Whenever someone uses the age old phrase ‘Couldn’t run a p*ss-up in a brewery’ the mind, these days, turns almost automatically to Oldham Metropolitan Borough Council‘s senior executive team. Where simple, basic standards of performance, or the requisite ethical and professional standards to guide them, appear almost completely absent.

The latest farrago to draw criticism is the their handling of the forthcoming local elections in the Borough and, specifically, the erratic and unannounced posting of the Notice of Election on 24th March, 2023 and late posting of the much anticipated list of election agents and candidates which was scheduled by the Returning Officer, Harry Catherall, whom is, by default, also the Council’s chief executive, to be released at 4pm today (4th April, 2023).

The 4pm deadline appeared in an Election Timetable published on the Council’s website on 23rd March, 2023. Many candidates, agents, activists (and journalists), not just in Oldham, await the revelations with keen anticipation. Some with their own deadlines to meet or other commitments arranged specifically around prompt delivery of that information.

In any well run organisation, that had any regard for anyone other than preservation of their own highly paid cartel, if there was a unexpected or unavoidable delay then a notice would be posted on the appropriate web pages to inform those waiting, explain briefly why and to give an estimate as to when the subject information would be posted. Or, even a prompt reply to an email sent by a journalist at 4.10pm?

Simple enough? One would think so.
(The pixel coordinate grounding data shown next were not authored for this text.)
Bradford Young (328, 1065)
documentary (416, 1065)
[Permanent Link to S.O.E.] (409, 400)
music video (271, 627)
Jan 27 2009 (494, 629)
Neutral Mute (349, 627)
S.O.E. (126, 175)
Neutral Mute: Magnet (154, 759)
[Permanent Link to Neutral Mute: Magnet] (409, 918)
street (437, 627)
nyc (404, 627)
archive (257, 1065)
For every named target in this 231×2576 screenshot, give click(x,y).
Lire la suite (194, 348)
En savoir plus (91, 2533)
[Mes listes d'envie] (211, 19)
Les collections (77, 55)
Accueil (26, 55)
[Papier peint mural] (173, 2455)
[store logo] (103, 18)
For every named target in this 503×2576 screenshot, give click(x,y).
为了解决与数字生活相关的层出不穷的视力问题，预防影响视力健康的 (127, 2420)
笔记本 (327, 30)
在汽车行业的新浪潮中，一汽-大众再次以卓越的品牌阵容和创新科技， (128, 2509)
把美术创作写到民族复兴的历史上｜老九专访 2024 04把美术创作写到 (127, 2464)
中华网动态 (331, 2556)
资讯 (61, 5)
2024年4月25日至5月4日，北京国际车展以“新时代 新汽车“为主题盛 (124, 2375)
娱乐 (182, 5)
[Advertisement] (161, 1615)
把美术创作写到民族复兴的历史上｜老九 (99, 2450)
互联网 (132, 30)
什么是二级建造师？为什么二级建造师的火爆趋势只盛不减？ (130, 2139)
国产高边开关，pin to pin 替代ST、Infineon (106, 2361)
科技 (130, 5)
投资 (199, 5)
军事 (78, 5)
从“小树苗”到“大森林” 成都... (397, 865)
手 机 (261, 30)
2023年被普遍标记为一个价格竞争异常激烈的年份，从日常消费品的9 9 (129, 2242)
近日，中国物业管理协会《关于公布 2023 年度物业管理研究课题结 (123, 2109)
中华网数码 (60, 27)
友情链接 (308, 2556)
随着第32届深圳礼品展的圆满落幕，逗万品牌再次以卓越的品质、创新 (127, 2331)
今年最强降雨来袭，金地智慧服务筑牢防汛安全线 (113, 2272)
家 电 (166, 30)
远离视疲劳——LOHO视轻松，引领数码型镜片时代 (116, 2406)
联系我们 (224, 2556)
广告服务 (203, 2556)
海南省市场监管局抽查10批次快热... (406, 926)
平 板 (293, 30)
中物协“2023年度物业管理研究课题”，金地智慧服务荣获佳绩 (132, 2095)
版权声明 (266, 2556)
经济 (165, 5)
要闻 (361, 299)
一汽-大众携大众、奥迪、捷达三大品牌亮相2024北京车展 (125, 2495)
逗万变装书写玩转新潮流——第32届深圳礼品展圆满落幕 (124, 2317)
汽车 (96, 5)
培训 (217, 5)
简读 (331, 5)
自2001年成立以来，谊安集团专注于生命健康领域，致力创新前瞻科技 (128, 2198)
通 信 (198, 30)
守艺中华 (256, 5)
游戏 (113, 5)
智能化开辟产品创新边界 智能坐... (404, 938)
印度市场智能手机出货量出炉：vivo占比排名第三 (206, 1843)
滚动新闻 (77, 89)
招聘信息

But there we are, the Council ‘s self-serving EMT will play their familiar ‘avoid blame’ game, cover for one another and try to deflect responsibility elsewhere. Or, more likely, just ignore any criticism, however well-founded, and hope those frustrated and disappointed at being let down, yet again, just fade away.

But this latest issue won’t go away quite so easily in that there is a suspicion that candidates have been admitted onto the ballot papers after the 4pm deadline, a matter that the Electoral Commission, in the public interest, are being invited to assess. It is utterly pointless for any other person to attempt to complain to OMBC as it would be dealt with by a Monitoring Officer who is, essentially, inefficient and incompetent and one, on past evidence, that struggles with applicable law in his dual role of Borough Solicitor (read more here).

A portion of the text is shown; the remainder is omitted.